When you reach the line that contains "Given: Select the 11. 전기식 - 소비전력 label", set down that line and every one after it through the end of the records, exactly as written and with no pictures.

Material for this task —
:::
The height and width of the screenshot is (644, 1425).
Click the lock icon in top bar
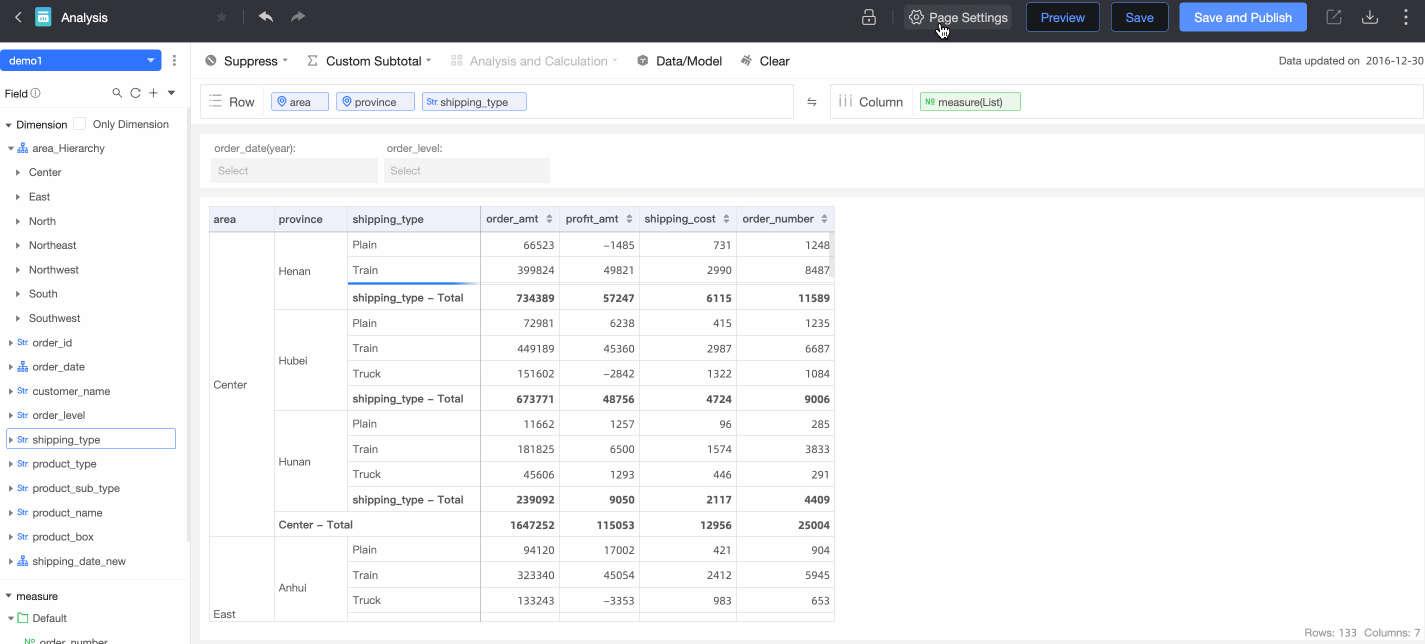[x=869, y=17]
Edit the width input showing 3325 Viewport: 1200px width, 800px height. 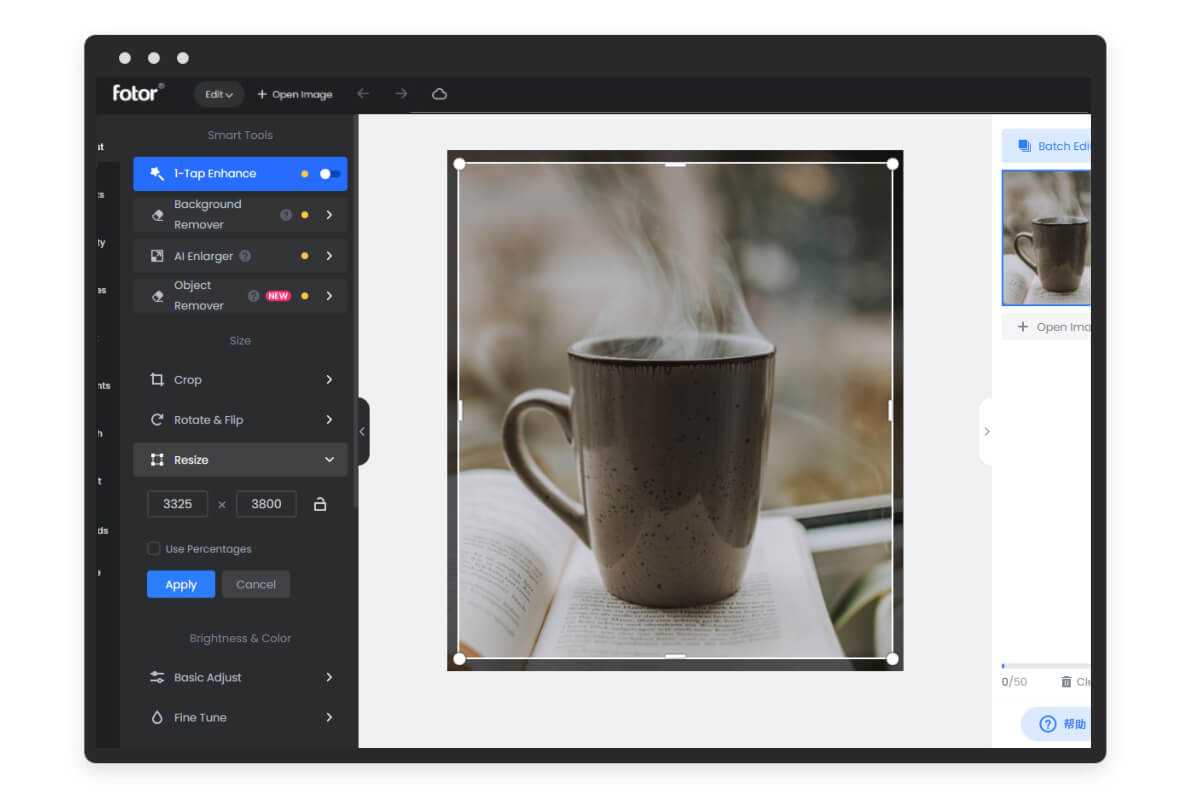pos(177,504)
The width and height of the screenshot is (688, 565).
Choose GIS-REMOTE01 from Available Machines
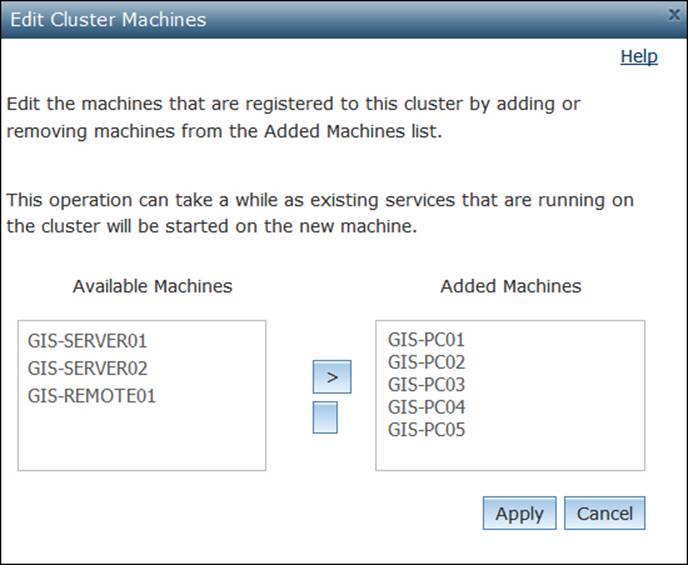coord(91,396)
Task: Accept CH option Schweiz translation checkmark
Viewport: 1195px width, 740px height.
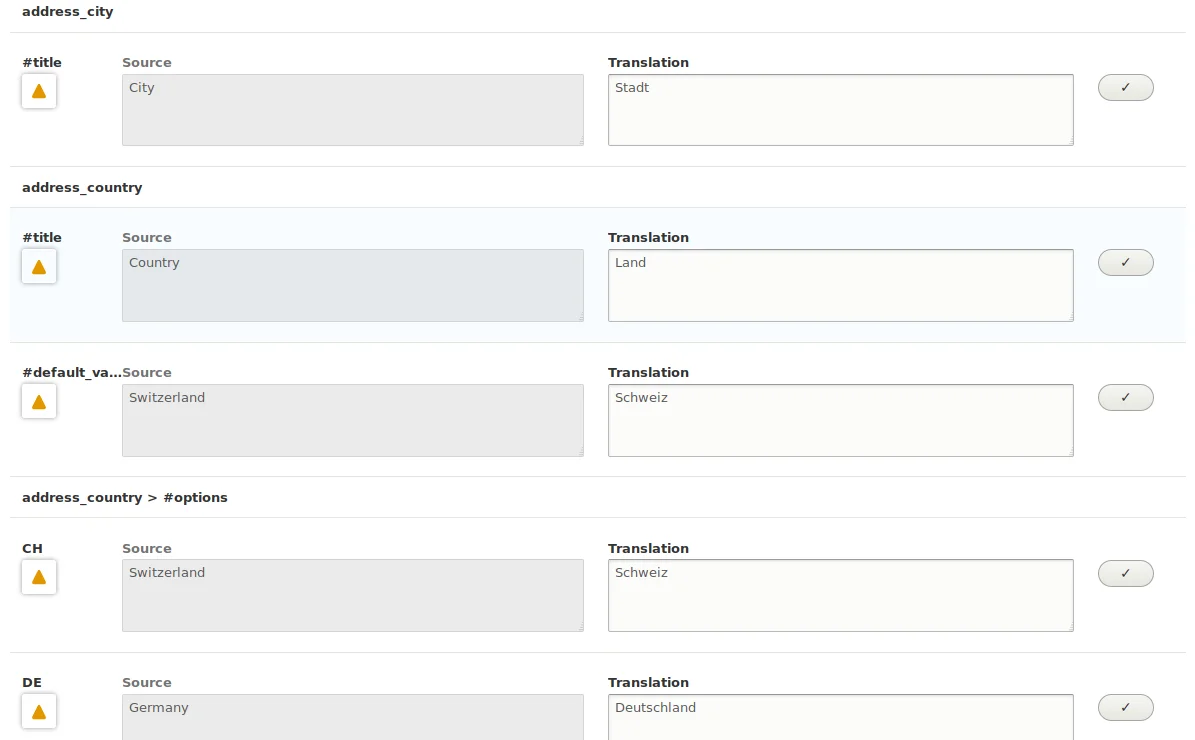Action: 1125,574
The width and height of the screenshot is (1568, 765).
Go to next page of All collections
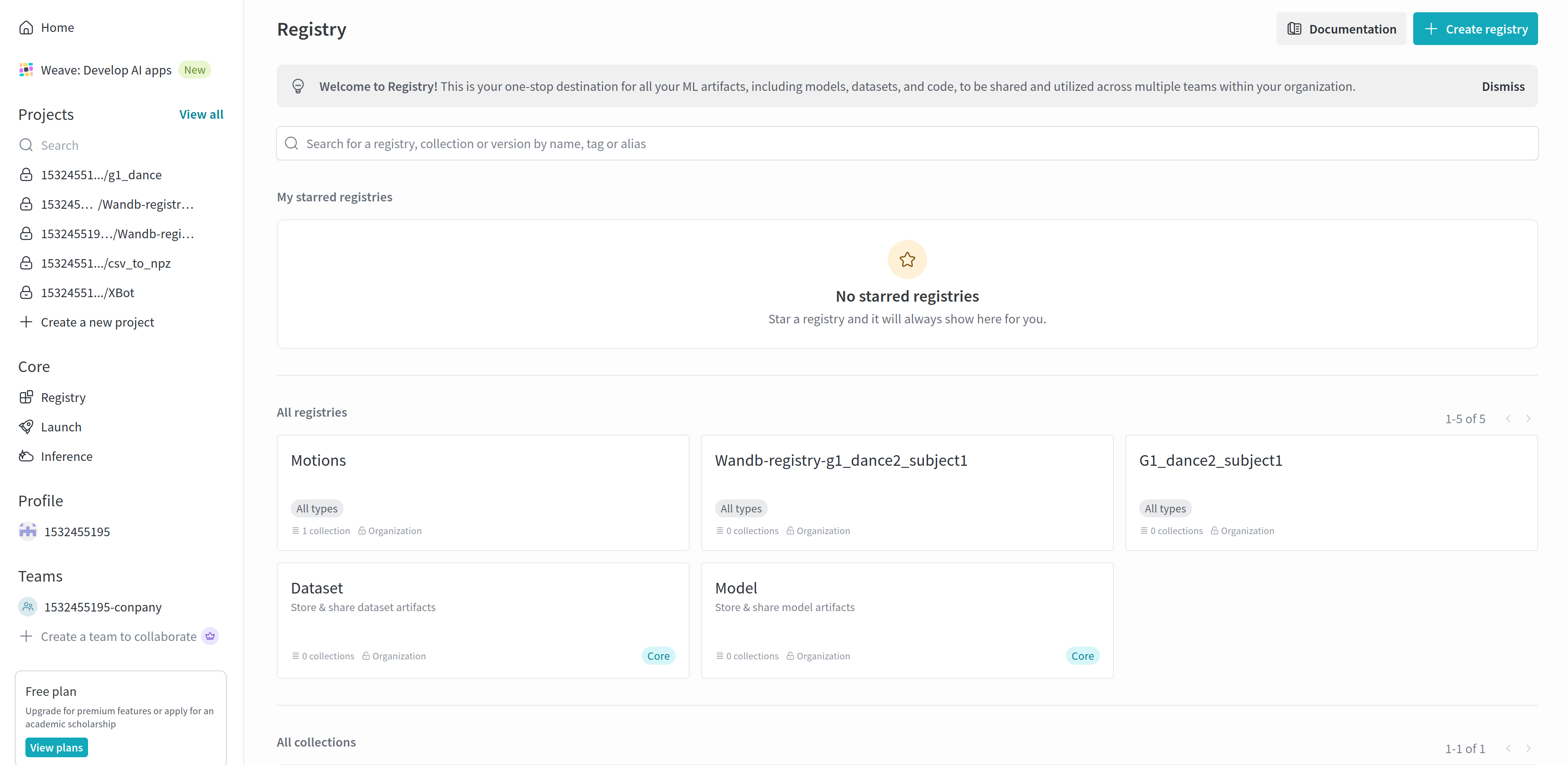pos(1528,749)
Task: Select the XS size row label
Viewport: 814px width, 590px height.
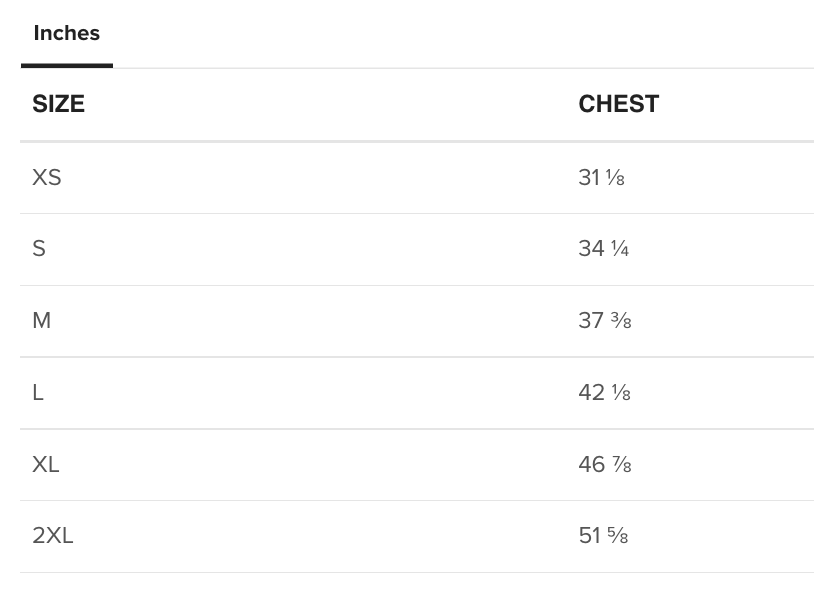Action: tap(47, 177)
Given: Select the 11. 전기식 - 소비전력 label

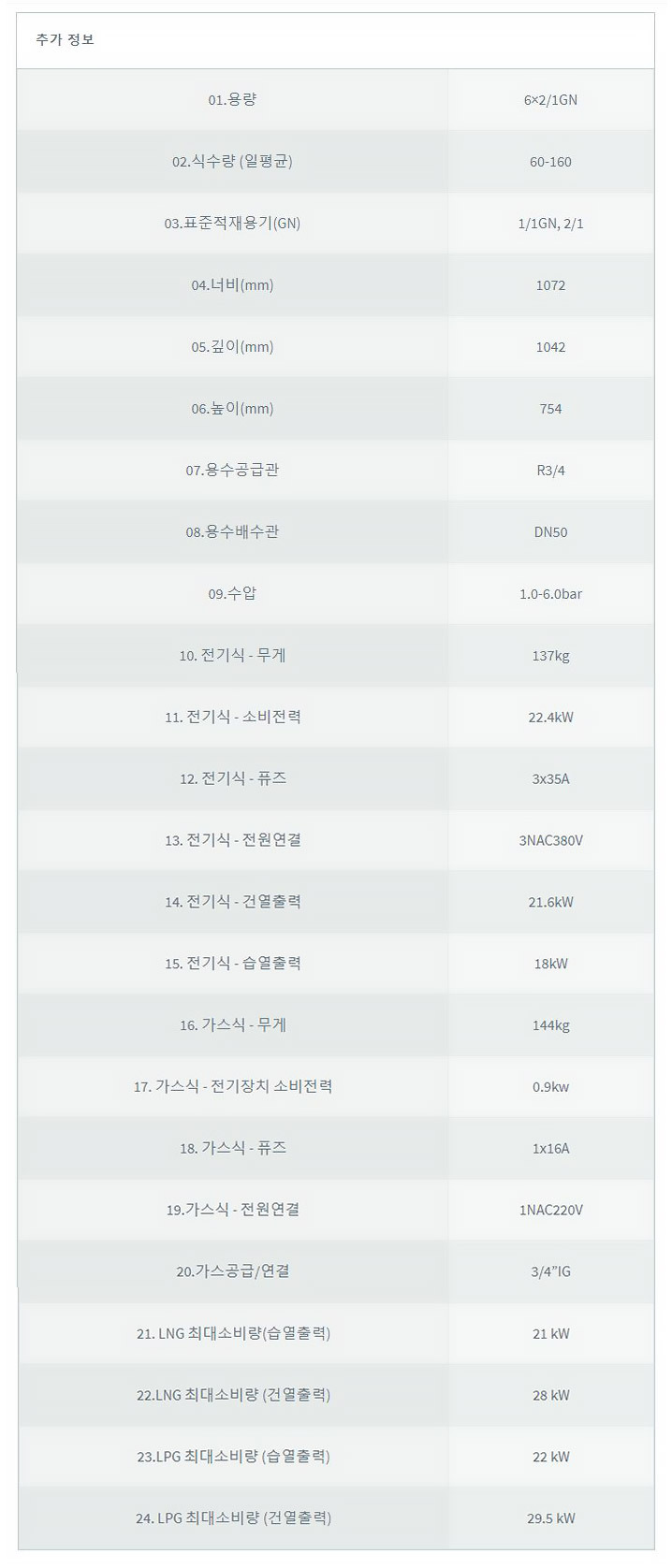Looking at the screenshot, I should (232, 717).
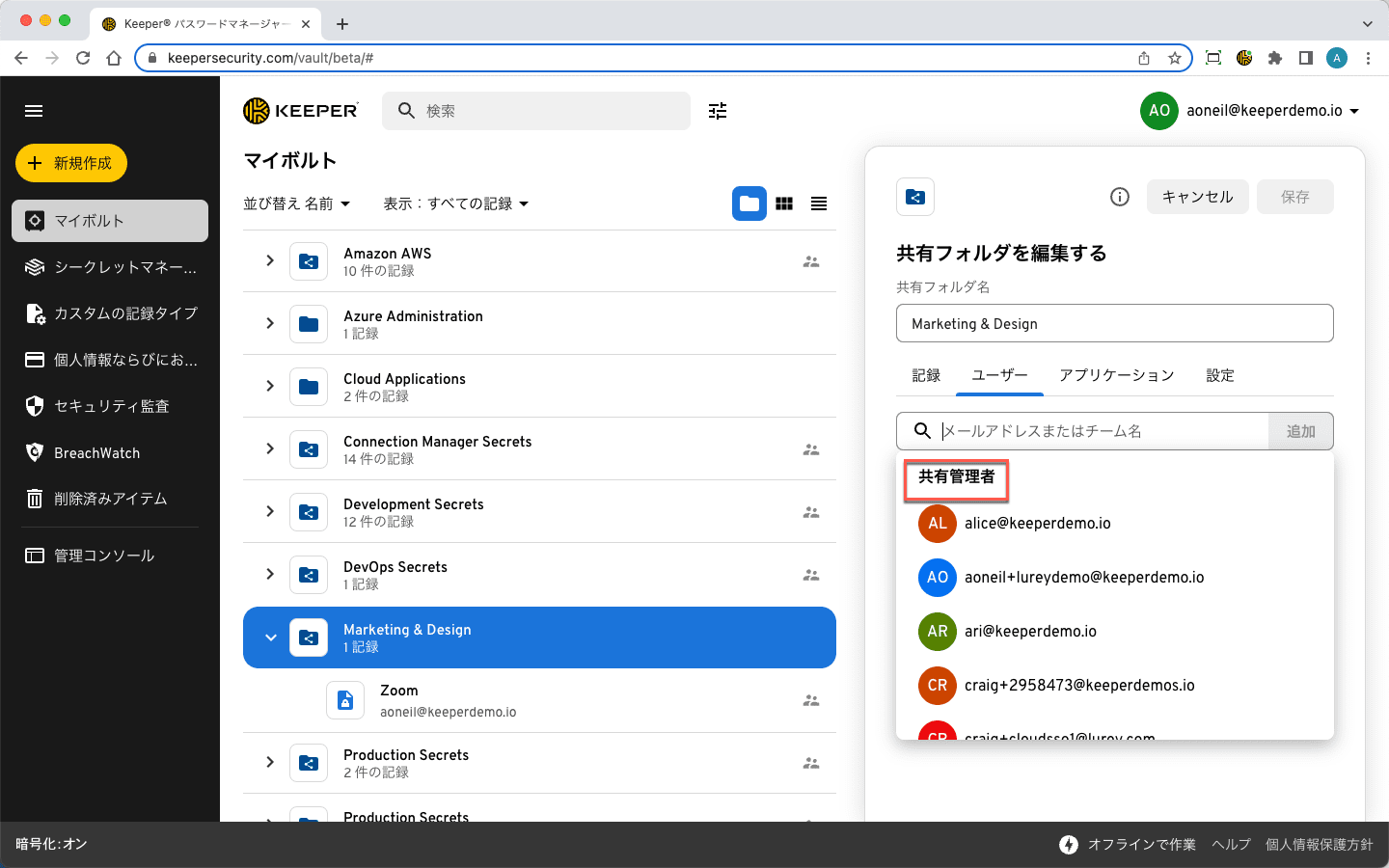The image size is (1389, 868).
Task: Open セキュリティ監査 in sidebar
Action: click(111, 407)
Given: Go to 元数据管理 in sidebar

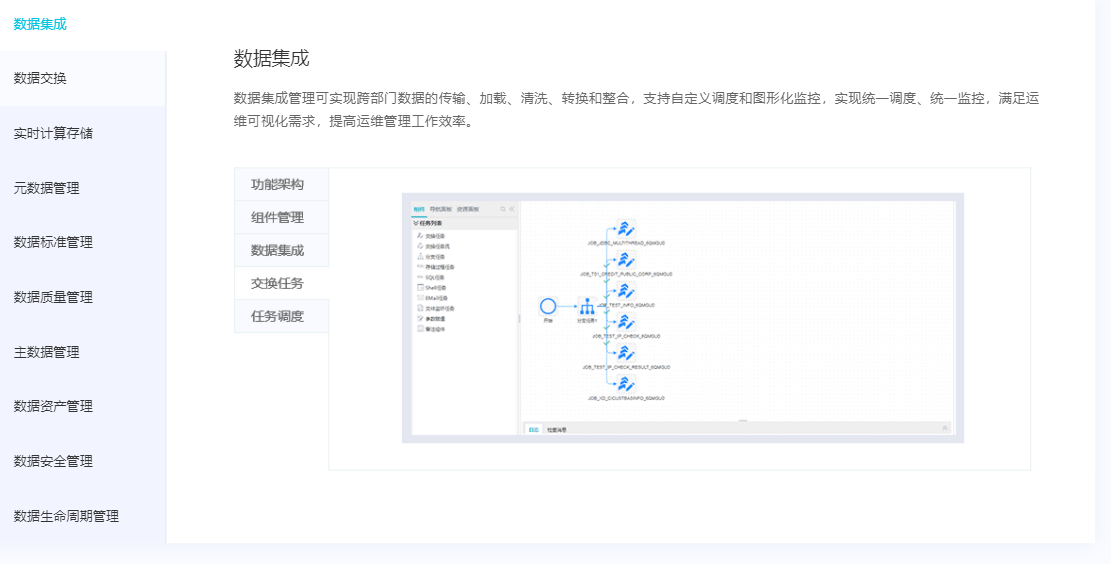Looking at the screenshot, I should point(47,188).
:::
Solution to the exercise —
Given: Select the 11. 전기식 - 소비전력 label

Looking at the screenshot, I should (232, 717).
The image size is (1389, 868).
Task: Open セキュリティ監査 in sidebar
Action: click(111, 407)
Given: Go to 元数据管理 in sidebar

Looking at the screenshot, I should point(47,188).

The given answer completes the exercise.